* _TASK TO CARRY OUT_
Would you print exactly the lines that begin the listing and continue through the line holding "What Happens If"? No pictures, please.

* _PROVIDED RECORDS_
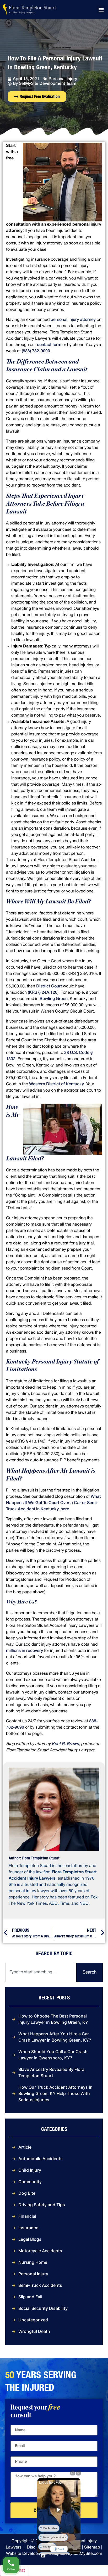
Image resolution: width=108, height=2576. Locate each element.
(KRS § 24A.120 (42, 992)
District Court (49, 986)
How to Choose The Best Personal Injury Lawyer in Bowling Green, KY (53, 2019)
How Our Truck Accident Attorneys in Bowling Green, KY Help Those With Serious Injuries (55, 2093)
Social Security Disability (43, 2308)
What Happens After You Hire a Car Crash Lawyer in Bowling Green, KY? (54, 2037)
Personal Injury (62, 79)
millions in (15, 1651)
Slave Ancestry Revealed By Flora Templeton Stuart (51, 2072)
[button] (101, 9)
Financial (27, 2216)
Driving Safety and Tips (41, 2204)
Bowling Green (54, 999)
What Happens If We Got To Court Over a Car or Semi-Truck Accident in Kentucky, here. (53, 1503)
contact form (49, 345)
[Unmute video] (59, 2509)
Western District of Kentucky (56, 1084)
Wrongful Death (34, 2331)
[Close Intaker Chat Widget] (78, 2473)
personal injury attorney (73, 320)
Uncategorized (33, 2319)
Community (30, 2181)
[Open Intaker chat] (43, 2556)
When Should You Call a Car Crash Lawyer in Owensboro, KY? (53, 2054)
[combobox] (39, 1972)
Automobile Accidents (40, 2158)
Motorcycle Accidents (40, 2250)
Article (24, 2147)
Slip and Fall (30, 2296)
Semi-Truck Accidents (40, 2285)
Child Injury (29, 2170)
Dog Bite (26, 2193)
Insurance (28, 2227)
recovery (34, 1651)
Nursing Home (32, 2262)
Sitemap (92, 2547)
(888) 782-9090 (36, 351)
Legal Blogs (29, 2239)
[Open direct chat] (72, 2473)
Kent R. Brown (65, 1744)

* _OUTPUT BELOW_
Image resolution: width=108, height=2576. Locate each element.
(KRS § 24A.120 (42, 992)
District Court (49, 986)
How to Choose The Best Personal Injury Lawyer in Bowling Green, KY (53, 2019)
How Our Truck Accident Attorneys in Bowling Green, KY Help Those With Serious Injuries (55, 2093)
Social Security Disability (43, 2308)
What Happens After You Hire a Car Crash Lawyer in Bowling Green, KY? (54, 2037)
Personal Injury (62, 79)
millions in (15, 1651)
Slave Ancestry Revealed By Flora Templeton Stuart (51, 2072)
[button] (101, 9)
Financial (27, 2216)
Driving Safety and Tips (41, 2204)
Bowling Green (54, 999)
What Happens If We Got To Court Over a Car or Semi-Truck Accident in Kentucky, here. (53, 1503)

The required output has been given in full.